Jacques Sapir: «La crise vient de la politique libérale des années 80»
CONTRE-COURANT | L’économiste français plonge dans les racines de la crise. Et annonce la mort prochaine de l’OMC.
© PIERRE ABENSUR | Le Français Jacques Sapir est un économiste et un intellectuel aussi respecté que provocateur. «Tous les signes de la crise étaient présents en 2007 déjà. Mais on a laissé la situation empirer jusqu’à la faillite de Lehman Brothers.»
PIERRE-YVES FREI | 11.03.2009 | 00:01
Professeur à l’Ecole des Hautes Etudes en sciences sociales (EHESS), le Français Jacques Sapir est un économiste et un intellectuel aussi respecté que provocateur. Peut-être est-ce dû aux sympathies gauchistes qu’il entretenait quand il était étudiant et qu’il n’a pas totalement oubliées. A l’invitation de Claude Gonet, directeur de la banque Julius Bär, il donnait hier soir une conférence sur la crise financière et économique
Quelle est l’origine de la crise actuelle?
Si des gens se sont tant endettés, particulièrement aux Etats-Unis, en Grande-Bretagne et en Espagne, c’est qu’ils ont été poussés à le faire. Pendant des années, quand les revenus des ménages n’ont pas stagné, ils ont diminué. C’est ce que j’appelle la déflation salariale, qui nous a conduits à une distribution des revenus pareille à celle de 1929. Un millième des plus riches accumulaient en 2007 8% de la richesse alors qu’au début des années 80, ce taux n’était que de 2%.
Comment en est-on arrivé là?
En grande partie à cause de la grande vague libérale du début des années 80. Avec des Reagan, des Thatcher ou encore des Delors, en France. Oui, Jacques Delors! Entre 1983 et 1988, on note en France une chute des revenus et une hausse des profits. Cette détérioration des revenus s’est aggravée depuis 2000-2001.
La globalisation et les économies émergentes l’expliquent aussi, non?
Absolument. Et si la tâche leur a été aussi facile, c’est que ces pays émergents avaient l’avantage de ne pas avoir le poids de nos politiques sociales et nos préoccupations écologiques. Il faut mettre au point un autre système que celui de l’OMC. Basé sur des taxes sur les échanges commerciaux avec les pays qui n’ont pas mis en place certains standards sociaux et écologiques. Ces taxes pourraient être prélevées puis reversées au moment où les pays auraient atteint ces critères.
On peut douter que la Chine accepte un tel système...

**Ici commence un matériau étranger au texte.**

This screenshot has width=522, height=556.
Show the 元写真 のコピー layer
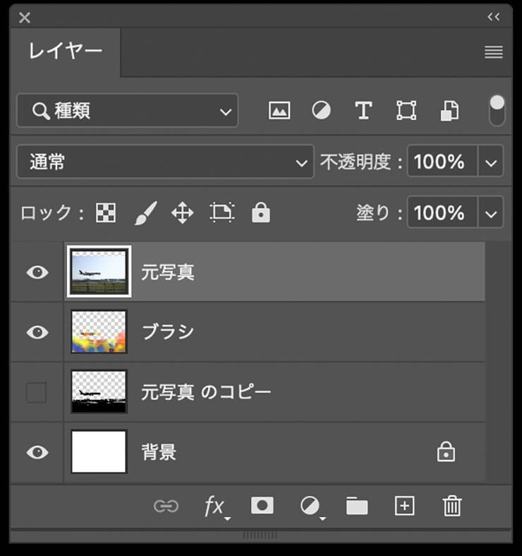click(37, 392)
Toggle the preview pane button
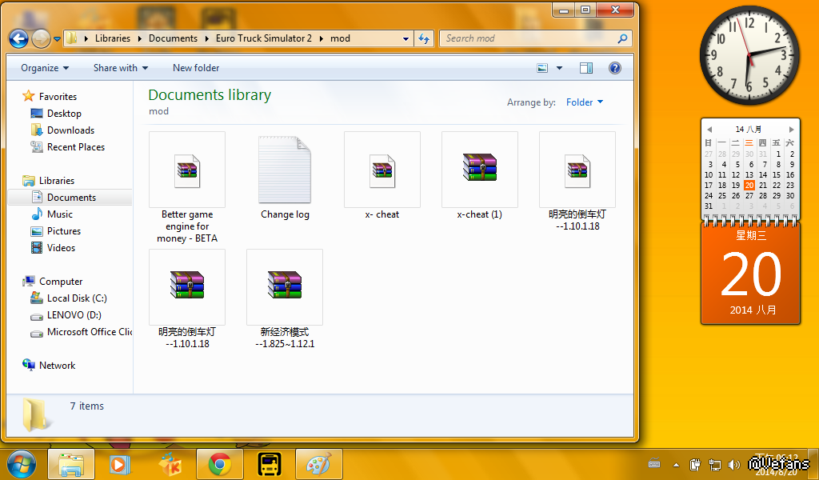This screenshot has height=480, width=819. tap(586, 68)
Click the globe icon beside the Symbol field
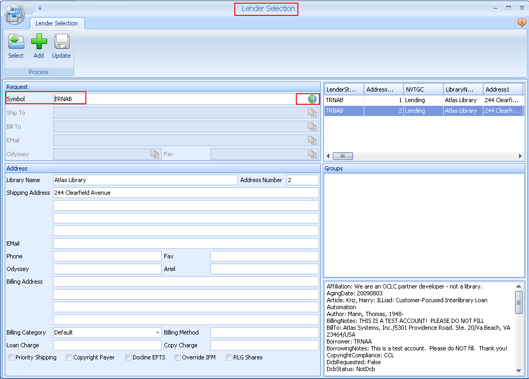The height and width of the screenshot is (379, 529). coord(312,99)
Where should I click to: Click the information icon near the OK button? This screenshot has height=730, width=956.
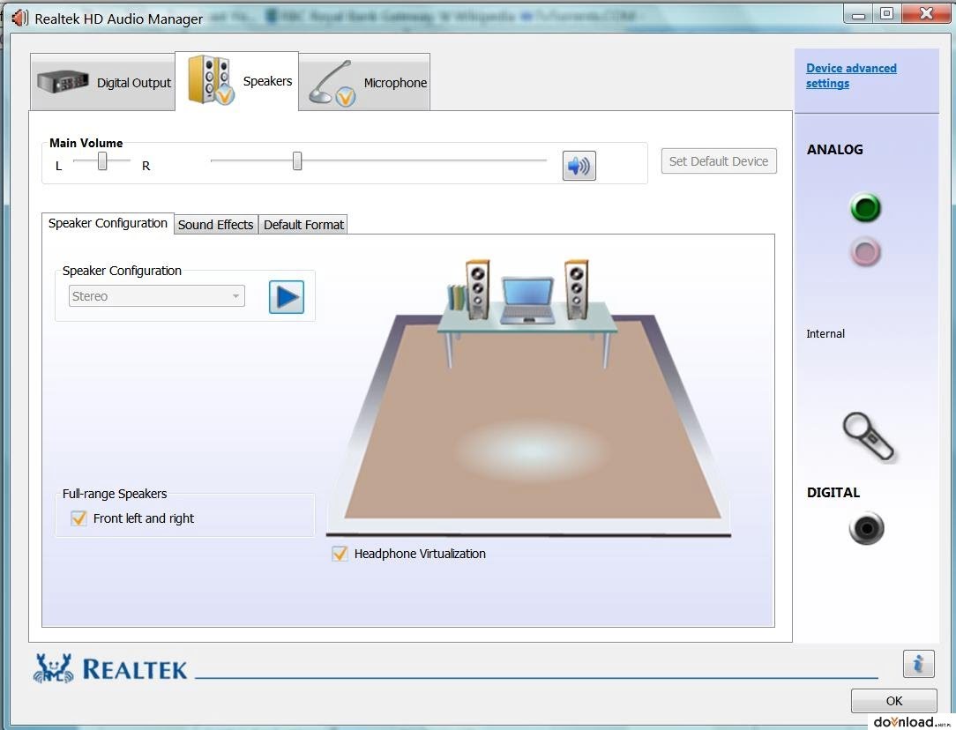(x=918, y=664)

Il est toujours difficile de mettre sur pied un système multilatéral. Si la Chine s’est montrée si prédatrice sur le plan des échanges commerciaux, c’est en partie à cause du FMI et des Etats-Unis. Ces deux derniers n’ont pas pu donner les bonnes réponses à la crise asiatique de 1997-98 qui s’est ensuite étendue à la Russie puis à l’Amérique latine. Au final, en Asie, c’est la Chine qui a joué le rôle de stabilisateur en ne dévaluant pas le yuan et en conférant un avantage commercial à ses voisins. Parce qu’elle a naturellement des ambitions de puissance régionale, la Chine a pris conscience qu’elle risquait à nouveau de devenir le banquier de l’Asie. D’où sa politique commerciale qui lui permet d’atteindre en 2008 des réserves de change de 1900 milliards de dollars.
Que pensez-vous des réponses à la crise actuelle?

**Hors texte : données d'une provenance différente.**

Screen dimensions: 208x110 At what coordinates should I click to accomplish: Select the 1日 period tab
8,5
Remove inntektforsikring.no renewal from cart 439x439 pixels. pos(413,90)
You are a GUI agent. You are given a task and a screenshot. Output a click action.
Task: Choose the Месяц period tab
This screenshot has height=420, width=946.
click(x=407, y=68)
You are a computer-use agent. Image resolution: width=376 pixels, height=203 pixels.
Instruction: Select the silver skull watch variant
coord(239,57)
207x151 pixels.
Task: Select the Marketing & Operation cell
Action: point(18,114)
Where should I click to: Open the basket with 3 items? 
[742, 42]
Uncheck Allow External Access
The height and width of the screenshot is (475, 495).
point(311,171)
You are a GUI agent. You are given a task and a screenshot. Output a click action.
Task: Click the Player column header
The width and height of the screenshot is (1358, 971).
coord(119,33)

Elles arrivent trop tard. Tous les signes de la crise étaient présents en 2007 déjà. Mais on a laissé la situation empirer jusqu’à la faillite de Lehman Brothers. Aujourd’hui, la vraie question c’est comment sauver les banques. En les recapitalisant? Mais quand cette recapitalisation s’arrêtera-t-elle? Regardez le cas de l’assureur américain AIG. Faut-il constituer des sociétés de défaisance pour isoler les actifs toxiques? Mais à quel prix faut-il les acheter? Faut-il penser aux banques ou aux contribuables? Il n’y a pas de bonne solution. La preuve, les Etats-Unis ne cessent d’hésiter entre ces deux solutions. L’autre incertitude vient du dollar. La dette américaine va atteindre 1900 milliards de dollars en 2009 par émissions de bons du trésor. Ces bons ne trouveront pas tous acquéreurs sur les marchés. La Réserve fédérale devra les acheter en faisant fonctionner la planche à billet. Avec un risque inflationniste. Et une baisse de la valeur du dollar. Jusqu’où et avec quelles conséquences, c’est là la question que nous nous posons tous.